Data to examine ::
=======

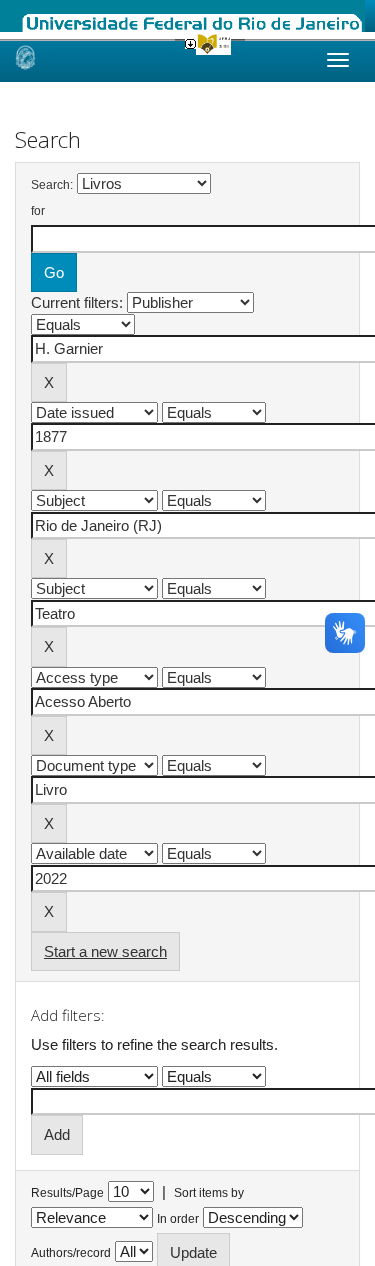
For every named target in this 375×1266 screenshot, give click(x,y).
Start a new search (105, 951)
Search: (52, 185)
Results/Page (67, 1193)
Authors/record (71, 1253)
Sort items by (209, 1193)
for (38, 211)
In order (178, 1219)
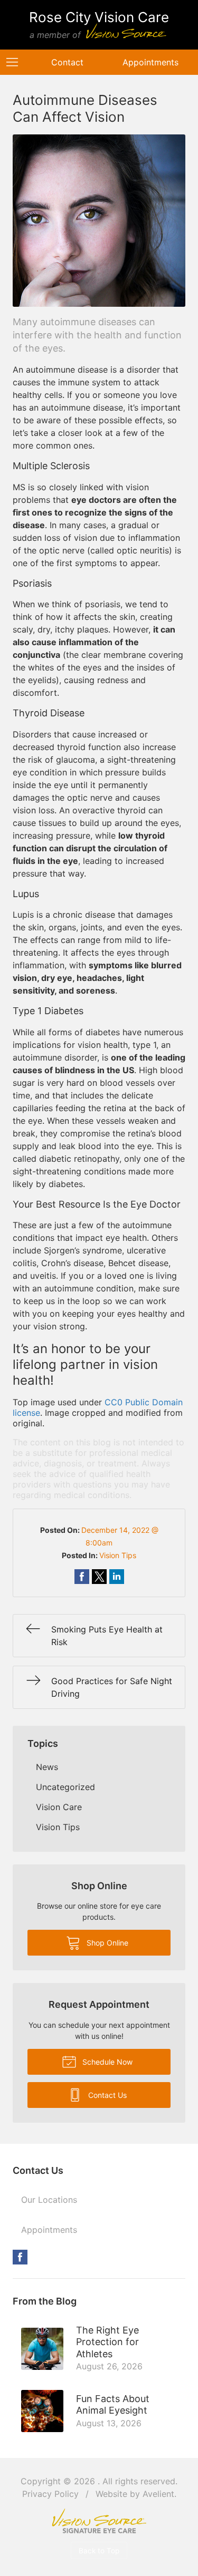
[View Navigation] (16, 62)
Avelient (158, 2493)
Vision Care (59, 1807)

=======

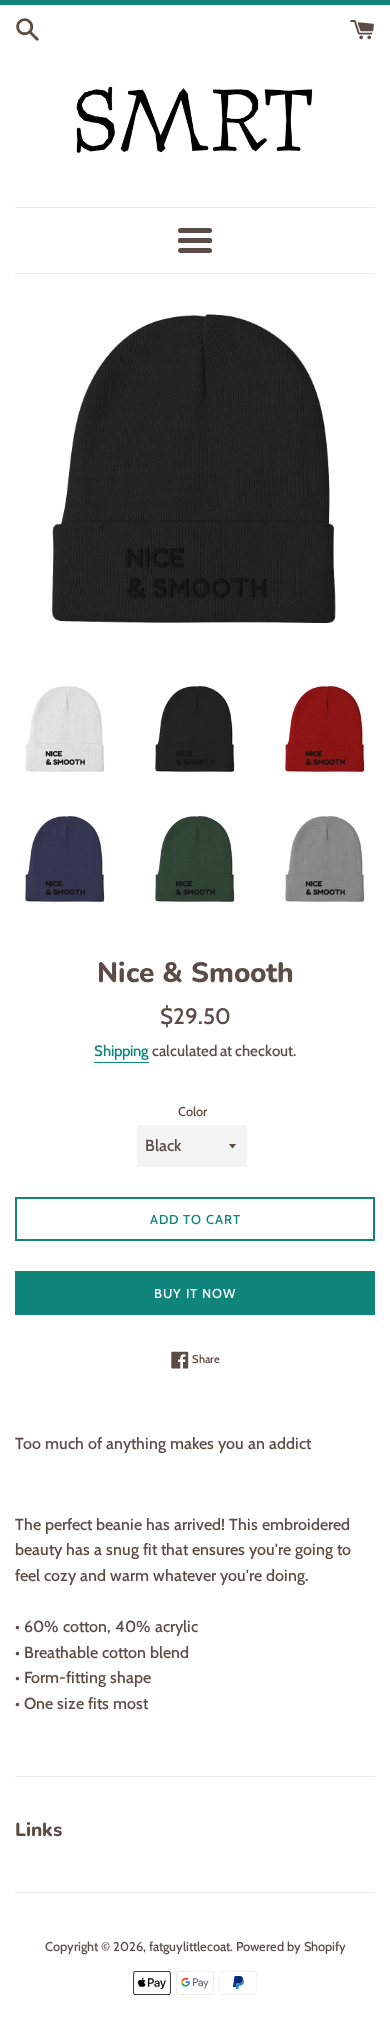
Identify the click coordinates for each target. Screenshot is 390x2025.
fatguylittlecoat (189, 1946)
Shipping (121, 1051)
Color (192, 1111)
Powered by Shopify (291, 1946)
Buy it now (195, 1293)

=======

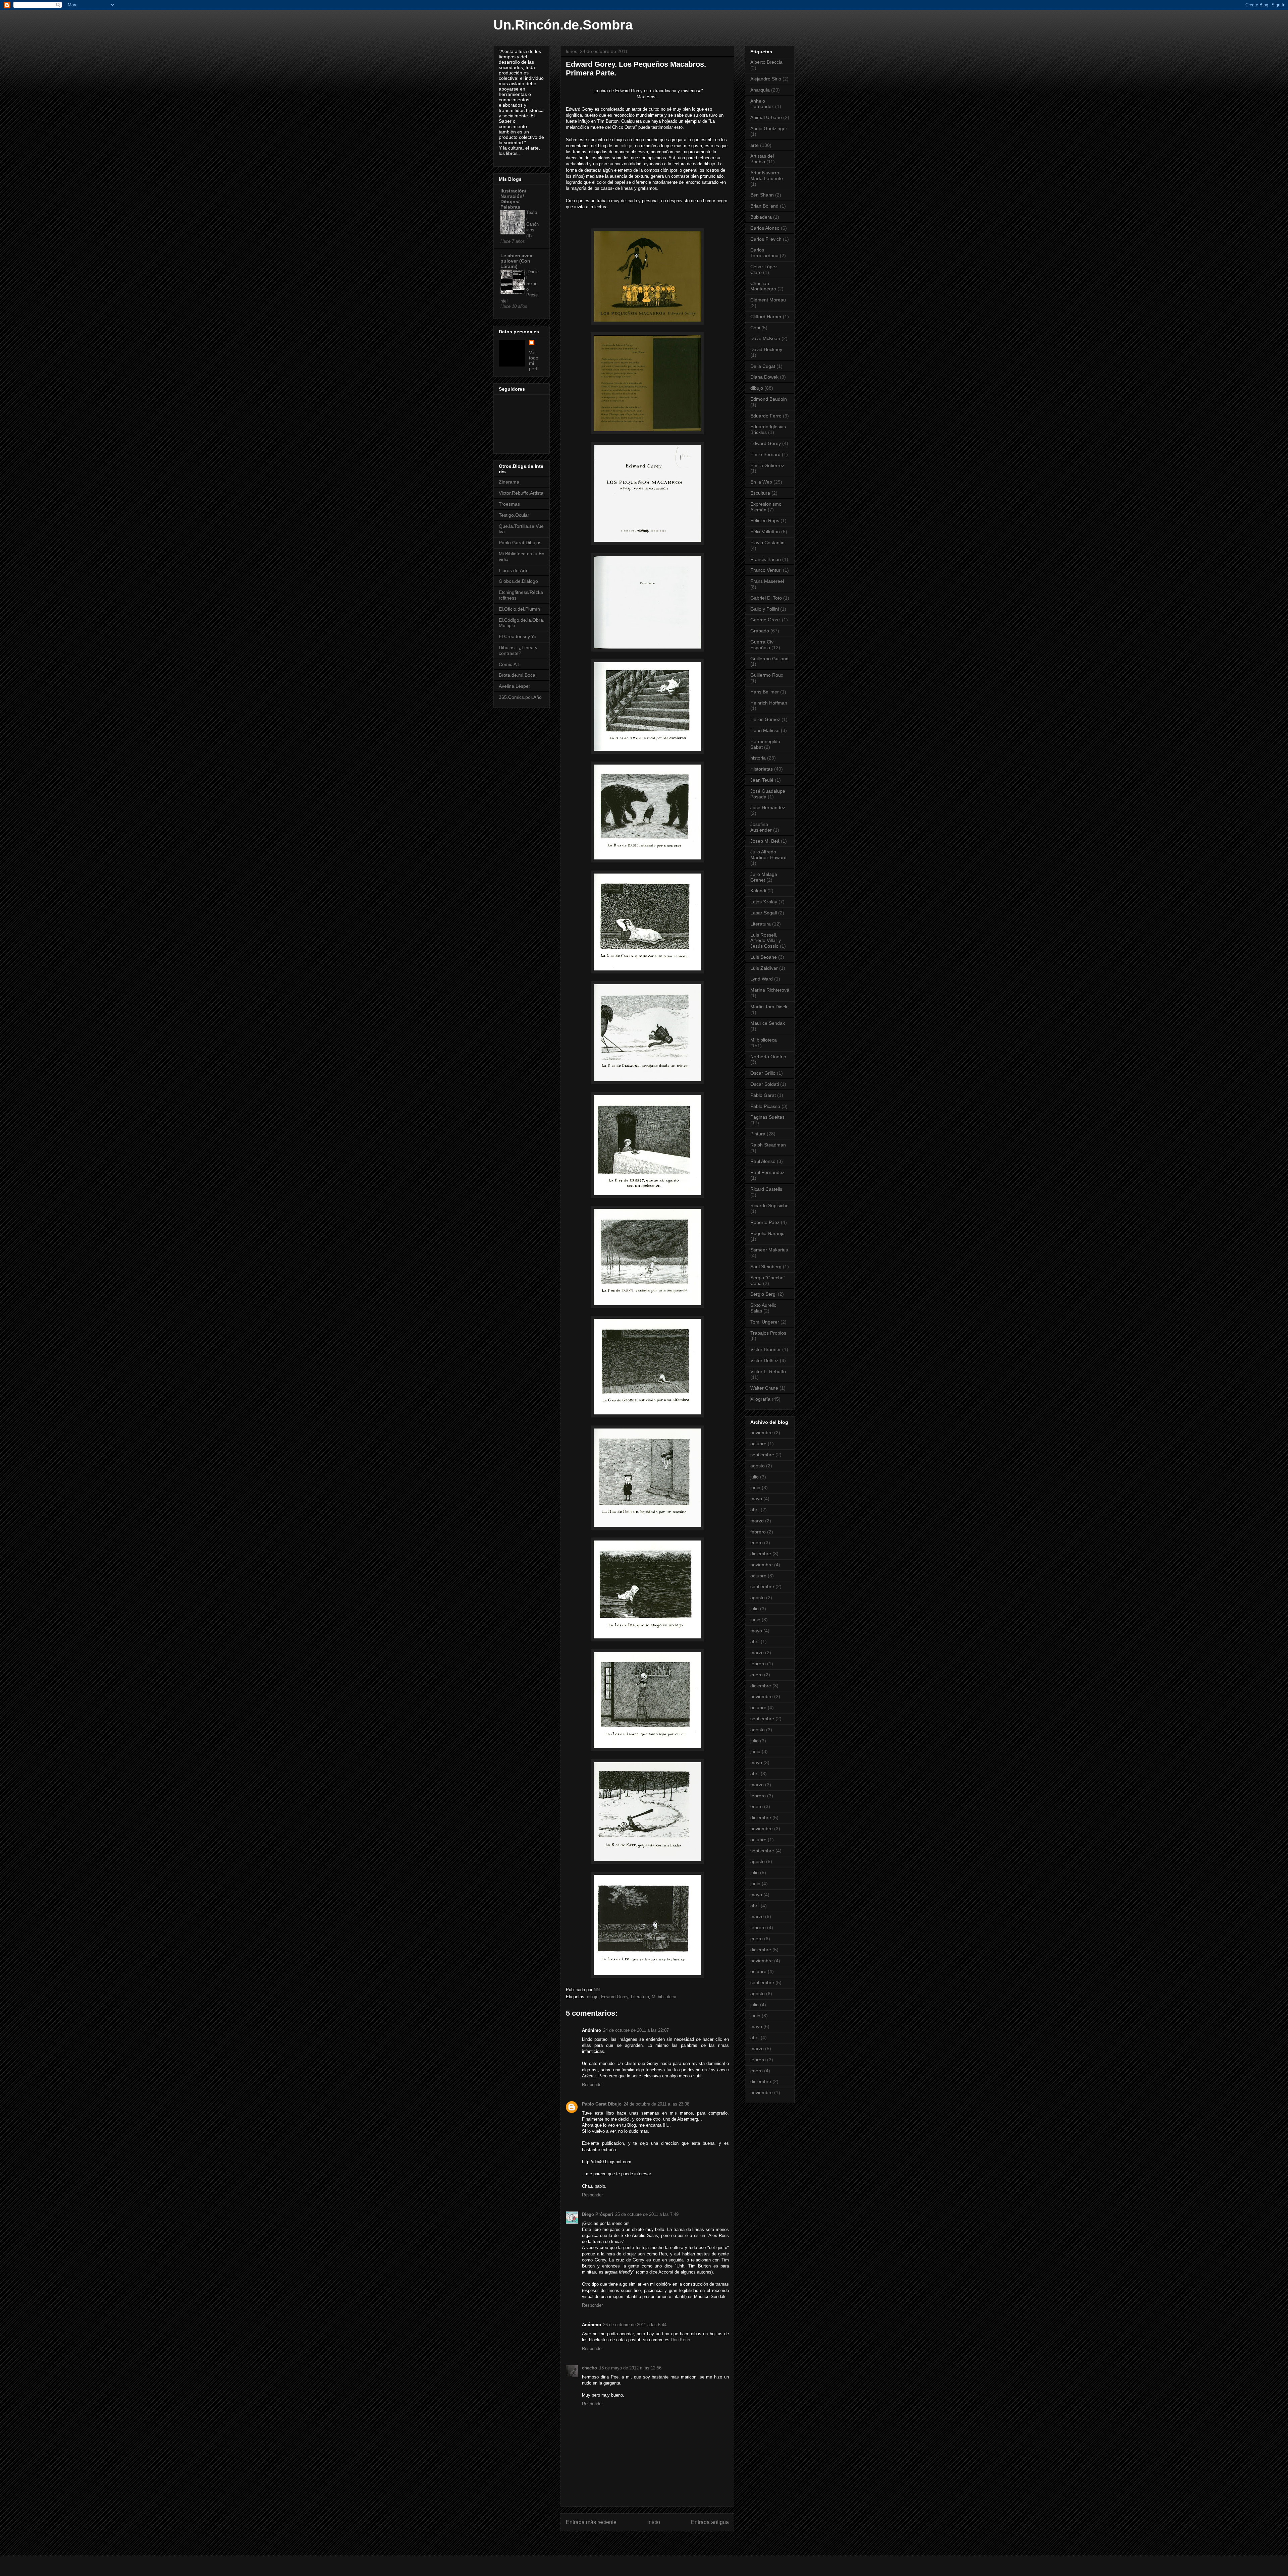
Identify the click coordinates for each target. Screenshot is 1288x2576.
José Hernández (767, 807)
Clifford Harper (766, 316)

=======

Brief :: Reproduce every line of the records containing the string "each".

Solution to the problem ::
Identify the click coordinates for each target. Screenshot is 390x2025.
Identify the click coordinates for each target. Screenshot is 1288x2576.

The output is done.